I imagine that aspect would be defining of Saber's known identity but would differentiate between necessary and sufficient causes for the outcome. In other words, I would suspect there is a dualistic process where, originally, at the end of the day the kingdom withdrew from Saber rather than Saber failing the the kingdom. As above these are wholly different matters that are best clearly demarcated. Presumably there is to be a qualitative difference between "destroying villages" and "sacrificing people" to be further edified with respect to Saber's code. The other comparable facets between Iskander and Saber mentioned could be interesting in themselves which if their immediate relevance in tangential could at this time be left aside for other discussions.


Quote:
The plot establishes him as the one single character who is avoiding needless bloodshed. He stops Lancer and Saber, offers them an alliance. He saves Saber from being killed, forcing Berserker and Lancer to retreat. He proposes a dialogue instead of a War between Kings. He's being really diplomatic about the whole deal and this is a war to obtain what he wants. Episode 13, he's the one who brings Lancer over and proposes an alliance to fight Caster. He also tells Saber he wants her as one of his Servants (which is, in his mind, the only way he can save her from her curse loneliness and thorny path she calls kingship. So she can enjoy all fun in life she has been missing with all eternal companions bros).

in these instances it is apparent Iskander is firstly interested in whether he can influence outcome independent of battle. This is not for the furtherance of peace but the expediency of avoiding conflict by the same degrees to what can be accumulated without expending force. The strategy is obvious and it is not surprising that everyone has refused the offer of allowing them to forgo their aims to advance Iskander's.

across examples of past and presen events Iskander has either actively or passively facilitated conflicted where it serves purposes or when diplomacy in direction with his objectives are not to be met. The usurped kingdoms were retained (with Iskander as king) being the foundation of his empire, the lands h gave back were already conquered, those who joined him thereafter had no more to gain than to side with the one who had taken away (to belabour a point you have made - reorientated...) their previous (...notions of...) existence.

as it is however, just about any interpretation of these events and their causes will be determined in relation to Iskander's expressed intention. Though there i some room to interpret otherwise doing so has to ignore a rage of statements concerning long-term intentions and possible procedures to those ends. But whilst I don't think it is feasible to derive a consilient view of Iskander's character it does seem plausible to finely qualify his persona so that it won't be obscured by generalised identity.

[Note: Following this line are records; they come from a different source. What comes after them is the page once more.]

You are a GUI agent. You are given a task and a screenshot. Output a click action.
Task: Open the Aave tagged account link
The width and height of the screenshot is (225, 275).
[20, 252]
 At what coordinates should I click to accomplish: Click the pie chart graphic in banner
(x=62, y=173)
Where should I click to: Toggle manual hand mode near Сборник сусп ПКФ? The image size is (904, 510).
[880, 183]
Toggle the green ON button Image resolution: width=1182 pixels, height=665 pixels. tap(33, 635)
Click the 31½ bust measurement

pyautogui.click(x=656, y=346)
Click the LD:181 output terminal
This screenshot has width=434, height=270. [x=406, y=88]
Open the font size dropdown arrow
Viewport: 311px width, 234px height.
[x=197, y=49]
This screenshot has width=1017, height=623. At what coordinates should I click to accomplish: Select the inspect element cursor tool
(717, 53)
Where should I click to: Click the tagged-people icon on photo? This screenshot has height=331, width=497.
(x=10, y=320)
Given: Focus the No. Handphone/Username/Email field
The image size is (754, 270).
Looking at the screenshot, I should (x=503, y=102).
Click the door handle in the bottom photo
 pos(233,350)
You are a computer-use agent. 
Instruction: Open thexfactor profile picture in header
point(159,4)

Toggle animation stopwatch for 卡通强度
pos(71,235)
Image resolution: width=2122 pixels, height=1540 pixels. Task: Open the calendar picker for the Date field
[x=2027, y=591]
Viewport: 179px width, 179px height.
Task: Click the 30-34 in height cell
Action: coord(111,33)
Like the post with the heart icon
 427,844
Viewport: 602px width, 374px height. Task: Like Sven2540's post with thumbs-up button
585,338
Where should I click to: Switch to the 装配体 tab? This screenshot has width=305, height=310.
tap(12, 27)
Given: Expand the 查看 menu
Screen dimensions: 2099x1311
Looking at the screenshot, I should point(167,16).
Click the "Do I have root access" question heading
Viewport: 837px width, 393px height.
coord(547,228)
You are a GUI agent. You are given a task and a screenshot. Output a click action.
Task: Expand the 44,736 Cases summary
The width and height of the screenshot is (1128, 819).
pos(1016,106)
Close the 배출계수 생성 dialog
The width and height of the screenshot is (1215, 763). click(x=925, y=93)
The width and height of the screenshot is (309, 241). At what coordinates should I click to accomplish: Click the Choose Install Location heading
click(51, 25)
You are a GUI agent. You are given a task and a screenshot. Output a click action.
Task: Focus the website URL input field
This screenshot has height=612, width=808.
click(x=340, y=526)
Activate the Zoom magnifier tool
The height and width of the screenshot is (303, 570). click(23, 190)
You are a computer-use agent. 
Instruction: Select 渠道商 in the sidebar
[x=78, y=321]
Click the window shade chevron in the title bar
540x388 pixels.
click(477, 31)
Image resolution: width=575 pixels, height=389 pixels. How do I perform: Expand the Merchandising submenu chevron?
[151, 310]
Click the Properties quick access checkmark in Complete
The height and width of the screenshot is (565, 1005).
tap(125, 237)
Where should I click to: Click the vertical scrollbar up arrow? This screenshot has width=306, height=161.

To put it into your words, the world could always use more onii-chans of this sort; regrettably the writing is promiscuous (a pervasive flaw of anime in my estimation - ideas, metaphor and symbolism are often used in a fickle halfhearted way) so that the various disparate elements delimit observation of interpersonal character as shown towards others with understanding and sympathetic mindset from a relatively unit perspective.


Quote:
I do understand the academical temptation to resort on historical records to analyze the characters or known legends, but you have to judge it for its merit in the Nasuverse.

there is certainly some difficulty in knowing what to assume of a heroes' identity as it pertains to their purported history and their historical namesake. The issue is probably further confounded because different heroes share approximation with the historical figure to varying degrees of relevance. In some cases semblance would appear to be limited to periods of their known identity, whereas in others it is the tradition and mythos which the hero personifies.